I've had the unenviable task of reading both Prejean's Still Standing and Palin's Going Rogue in the last couple of days, and I gleaned the following striking similarities:

Both were self-described "jocks" turned beauty queens.

Palin: "I thought it was a horrendous idea, at first. I was a jock and quite square, not a pageant-type girl at all. I didn't wear makeup in high school and cut my hair short because I didn't like wasting time primping. I couldn't relate to the way I assumed most cheerleader types thought and lived, and figured it was those girls who were equipped for the pageant thing.
On the other hand, there was the scholarship money."

Prejean: "When I told my parents and my sister about it, they looked at me like I was crazy. They knew me as the girl who scraped her knees sliding into second base, who got a fat lip jumping up for a rebound in the midst of flying elbows at a basketball game. But a beauty contest?"
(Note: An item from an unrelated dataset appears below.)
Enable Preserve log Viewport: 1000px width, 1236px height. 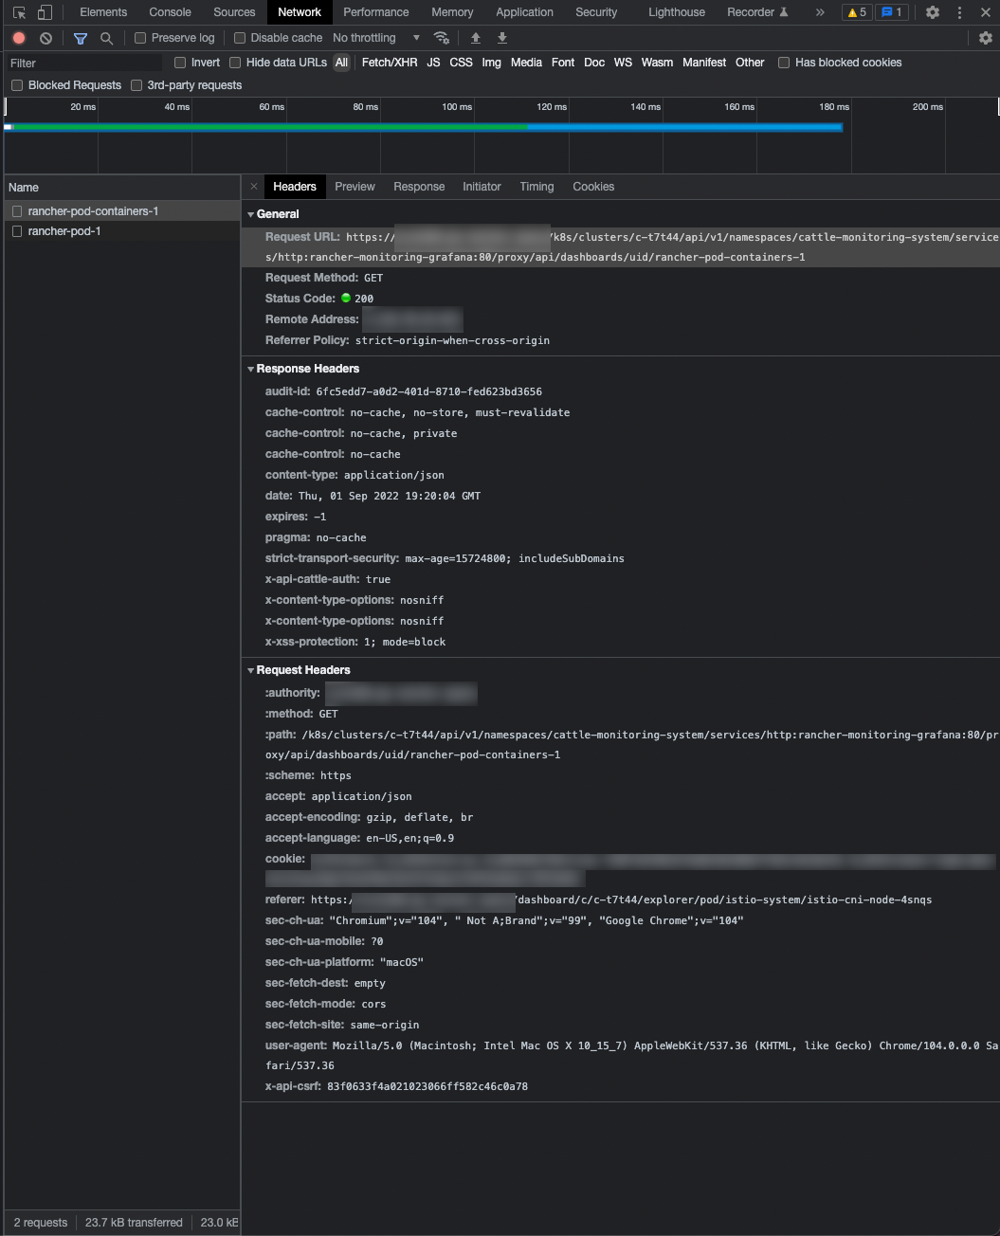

Both were accused of skipping public appearances, but say they had good reasons.

Palin: "My opponents and the press had a field day with that one: "Palin a No-Show at Chamber Of Commerce Luncheon Debate." [...] I couldn't make the media understand why I had chosen to skip another rubber-chicken campaign stop and instead attend this significant military exercise. I tried to explain: the Chamber of Commerce be here next week; our troops would not."

Prejean: "The reason I was not at the press conference is that I had not been invited to be at the press conference. The first I heard of it was when a reporter asked me to comment on it a few days in advance. I told him I had no idea what he was talking about. [...] This was the second time in about a week that he and Shanna had "scheduled" an appearance for me (the other was the pro-gay marriage public service ad) when in fact they had never invited me at all and knew I would be out of town — and then portrayed me as running out on them!"

Both say they have the same views on gay marriage as Barack Obama.

Palin: "I explained to Schmidt that I oppose homosexual marriage, but that didn't seem too controversial in the campaign since the Democrat candidate for president held the same position."

Prejean: "When I later googled "Obama," "marriage," and "man and a woman," I found that Barack Obama's answer was almost identical to my own, although he managed to work in opposition to Proposition 8."

Both say they resisted pressure to give "safe" answers.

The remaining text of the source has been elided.